Am Tuesday 03 November 2009 07:17:18 schrieb frank:
On Tuesday 03 November 2009 05:45:48 Stefan Strasser wrote:
Am Tuesday 03 November 2009 04:08:14 schrieb Diederick C. Niehorster: I actually considered that, but while recreating the functionality of Boost.Pool is pretty easy, given that Boost.Intrusive now exists, a generic pool allocation library is some effort. some things that come to mind is multiple allocation algorithms to meet different time complexity and memory overhead needs, pools that allow allocation of different-sized objects, maybe even a generic "allocation algorithm" library that is not limited to chunks of memory, but can be used for disk space and other arbitrary ranges, like allocating IDs.

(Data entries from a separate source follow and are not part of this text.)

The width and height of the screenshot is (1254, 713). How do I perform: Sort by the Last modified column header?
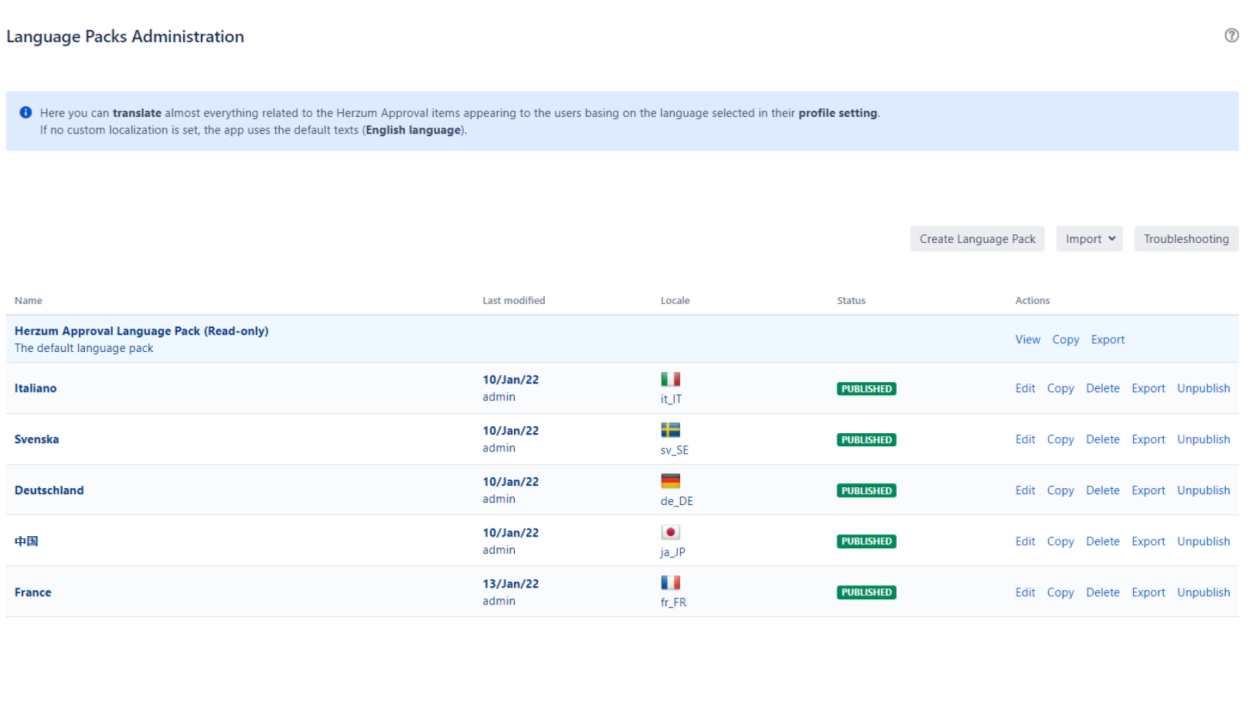[513, 301]
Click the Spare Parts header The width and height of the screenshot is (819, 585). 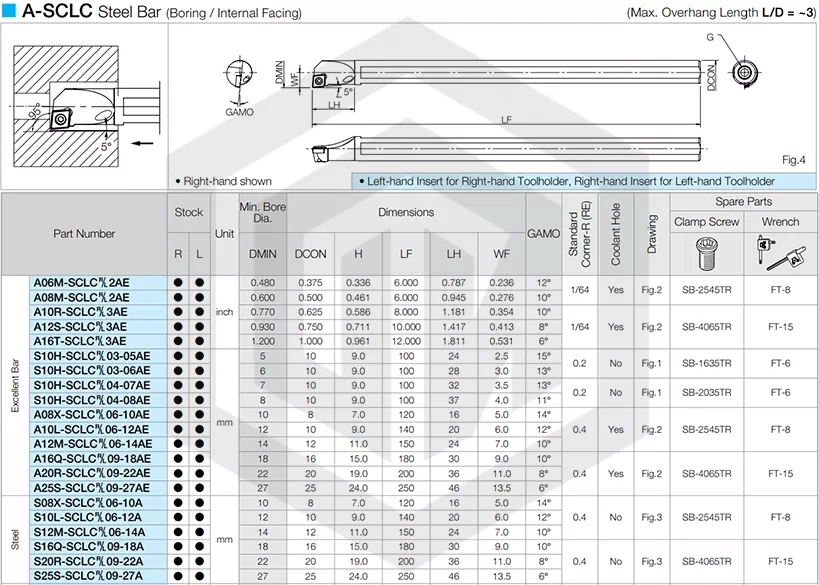(x=743, y=202)
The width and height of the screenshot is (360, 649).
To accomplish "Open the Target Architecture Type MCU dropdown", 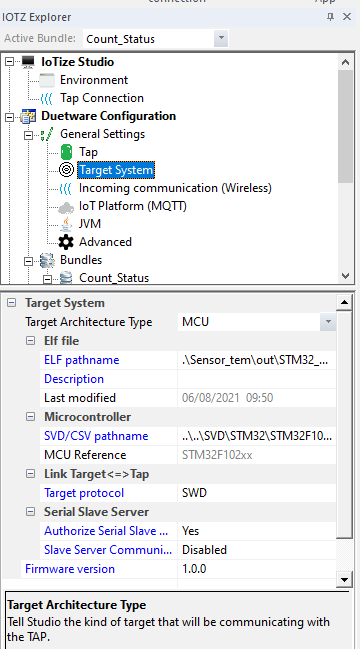I will click(328, 322).

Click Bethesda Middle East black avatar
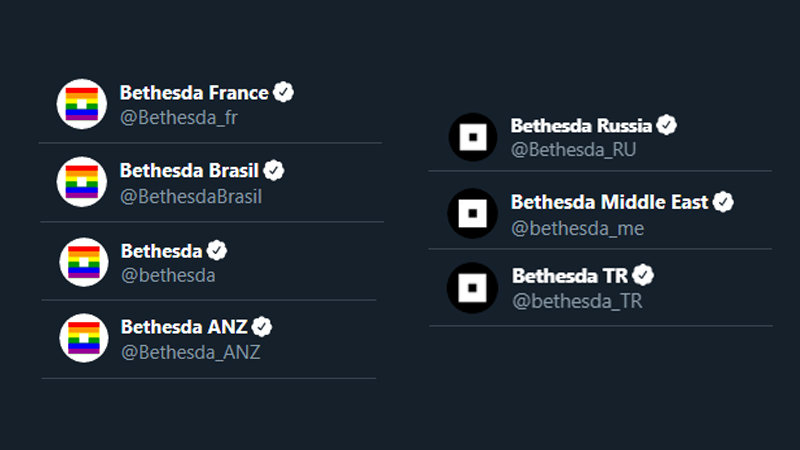[x=472, y=213]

I recently tried to use the std::allocator drop-in replacement from Boost.Pool in a massively multithreaded program running on a machine with a lot of cores. The result was very disappointing.
as is expected. you might want to look into using thread specific pools, that only synchronize when a new pool block is allocated.

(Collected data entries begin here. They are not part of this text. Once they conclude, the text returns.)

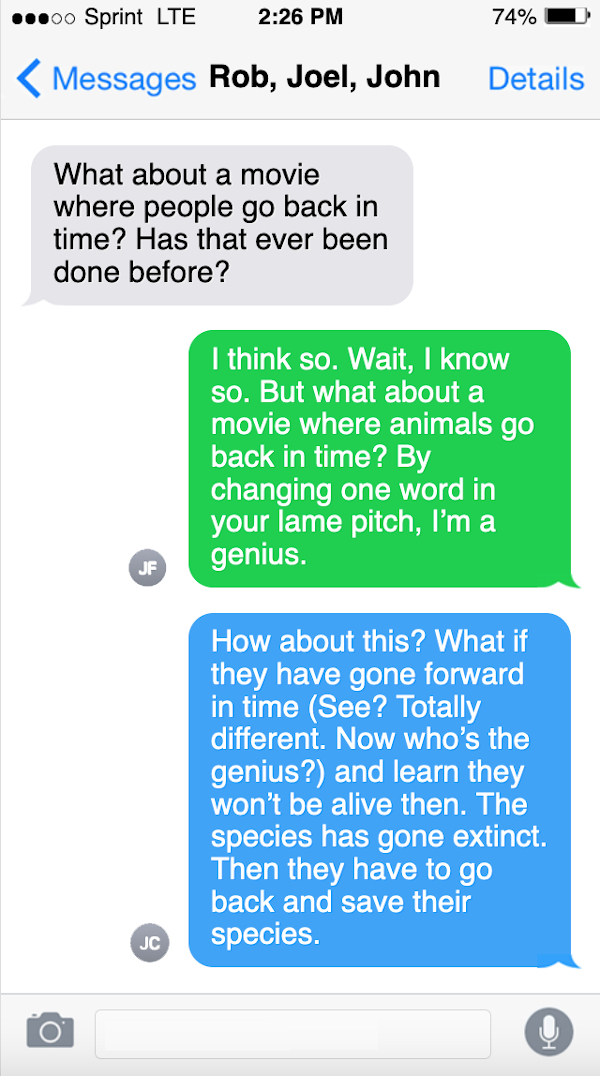The image size is (600, 1076).
Task: Tap the JF contact avatar
Action: (x=148, y=568)
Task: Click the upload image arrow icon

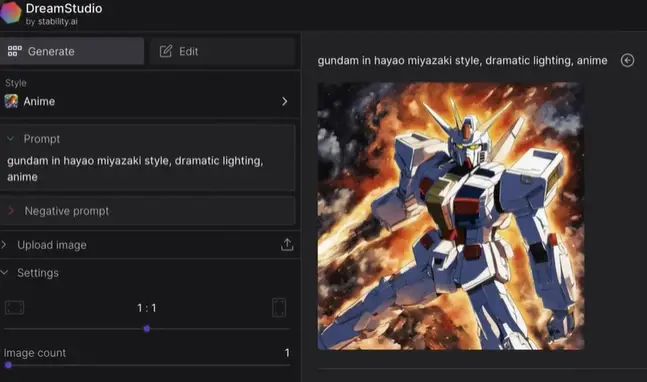Action: [287, 245]
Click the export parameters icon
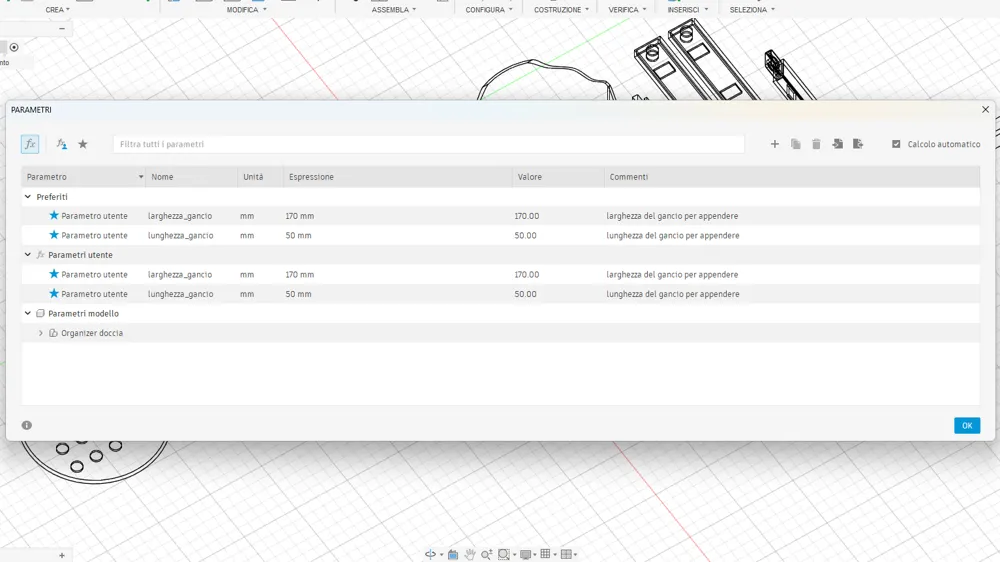Screen dimensions: 1000x562 click(858, 144)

A nice feature for Boost.Pool would be the ability to scale in multithreaded environments (like for example the tbb::scaleable_allocator from the Intel Threading Building Blocks).
if we could put together a team for Pool2 I'd certainly take part in it, but it is too much effort for one person, considering that you can write something like that for your own needs, in a non-generic way, in a few hundred lines.